[Start of section]
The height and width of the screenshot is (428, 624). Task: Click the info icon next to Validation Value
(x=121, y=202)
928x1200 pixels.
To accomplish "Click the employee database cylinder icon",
[End of section]
[Start of section]
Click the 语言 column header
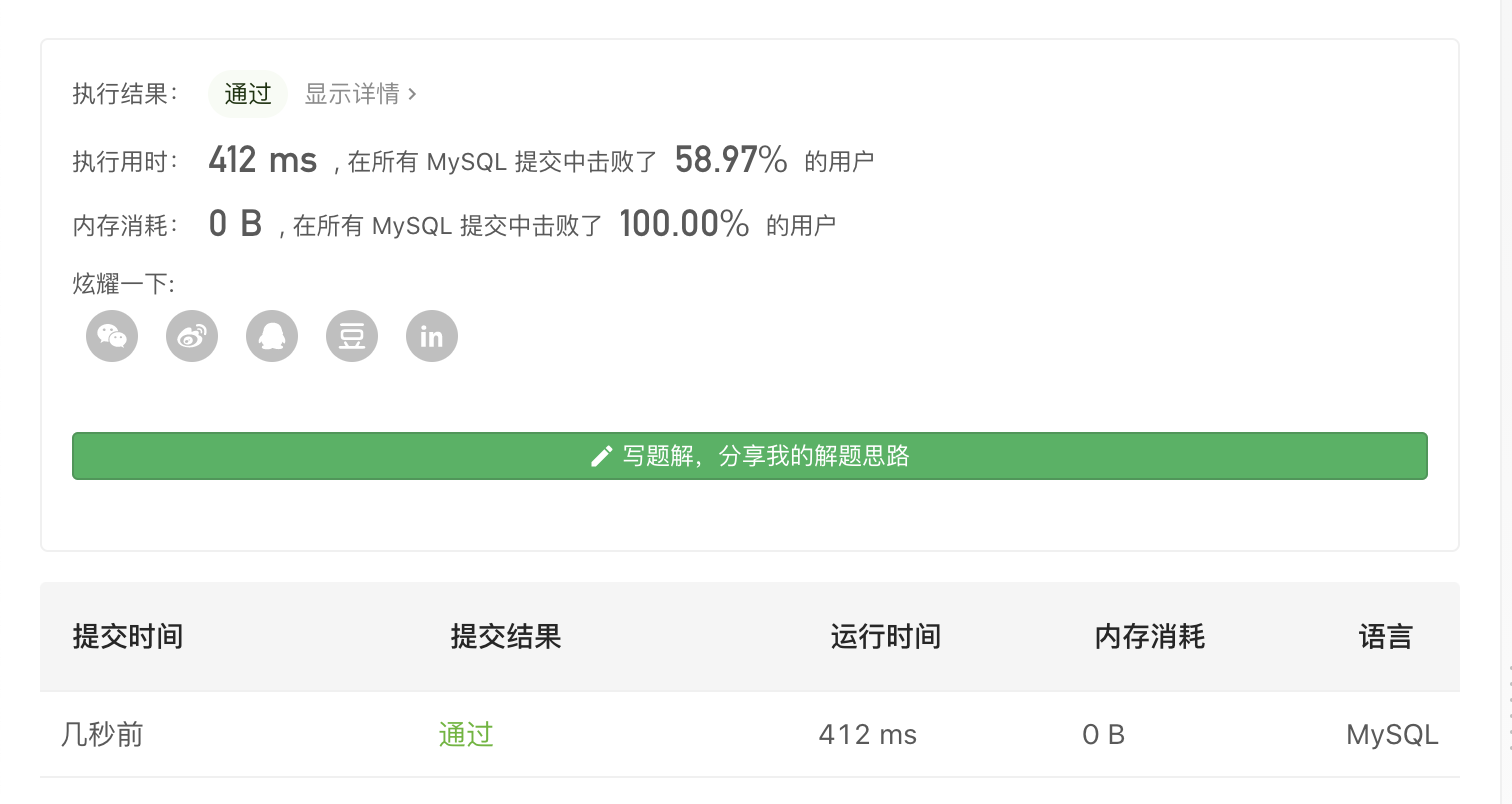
[End of section]
» **EXERCISE PROMPT**: The required output is the stretch of entries above from the line containing "The height and" through the line containing "the employee database", reproduced exactly.

» **RESPONSE BOX**:
The height and width of the screenshot is (428, 624). Task: Click the info icon next to Validation Value
(x=121, y=202)
928x1200 pixels.
To accomplish "Click the employee database cylinder icon",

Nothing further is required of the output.